[Material for this task — start]
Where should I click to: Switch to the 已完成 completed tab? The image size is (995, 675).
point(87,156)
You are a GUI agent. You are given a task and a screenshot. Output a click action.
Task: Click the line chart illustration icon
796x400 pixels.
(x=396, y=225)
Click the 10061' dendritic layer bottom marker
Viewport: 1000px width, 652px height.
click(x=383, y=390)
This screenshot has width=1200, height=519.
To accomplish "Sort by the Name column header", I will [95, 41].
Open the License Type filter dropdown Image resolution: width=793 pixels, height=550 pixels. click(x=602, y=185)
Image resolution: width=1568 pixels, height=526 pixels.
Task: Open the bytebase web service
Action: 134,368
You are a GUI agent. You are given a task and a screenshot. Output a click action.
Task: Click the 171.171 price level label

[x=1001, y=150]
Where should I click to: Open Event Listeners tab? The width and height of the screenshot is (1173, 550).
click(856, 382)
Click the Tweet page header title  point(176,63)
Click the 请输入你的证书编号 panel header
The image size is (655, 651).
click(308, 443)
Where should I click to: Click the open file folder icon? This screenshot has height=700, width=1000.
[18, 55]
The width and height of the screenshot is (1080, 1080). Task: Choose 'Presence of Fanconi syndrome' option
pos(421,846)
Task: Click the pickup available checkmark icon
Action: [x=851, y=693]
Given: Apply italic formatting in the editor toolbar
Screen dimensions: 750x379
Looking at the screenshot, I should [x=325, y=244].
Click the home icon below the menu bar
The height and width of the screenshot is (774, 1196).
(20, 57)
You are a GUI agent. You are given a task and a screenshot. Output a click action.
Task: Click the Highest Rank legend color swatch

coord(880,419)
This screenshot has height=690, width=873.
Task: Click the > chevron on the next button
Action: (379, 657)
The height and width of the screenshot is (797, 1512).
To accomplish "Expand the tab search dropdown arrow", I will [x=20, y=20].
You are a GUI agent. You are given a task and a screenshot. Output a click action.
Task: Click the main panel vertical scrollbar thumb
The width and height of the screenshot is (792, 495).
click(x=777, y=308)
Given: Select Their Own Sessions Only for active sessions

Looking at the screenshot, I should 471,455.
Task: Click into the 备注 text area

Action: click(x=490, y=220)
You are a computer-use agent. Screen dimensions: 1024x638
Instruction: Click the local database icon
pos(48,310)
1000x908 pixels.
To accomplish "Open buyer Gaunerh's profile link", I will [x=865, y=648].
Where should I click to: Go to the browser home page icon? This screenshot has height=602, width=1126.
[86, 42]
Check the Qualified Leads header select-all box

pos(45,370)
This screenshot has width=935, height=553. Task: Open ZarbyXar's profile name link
[Material for this task — finish]
The answer is each line from the entries above in which the word "accomplish" occurs.

To accomplish "Sort by the Name column header", I will [95, 41].
To accomplish "Expand the tab search dropdown arrow", I will [x=20, y=20].
To accomplish "Open buyer Gaunerh's profile link", I will [x=865, y=648].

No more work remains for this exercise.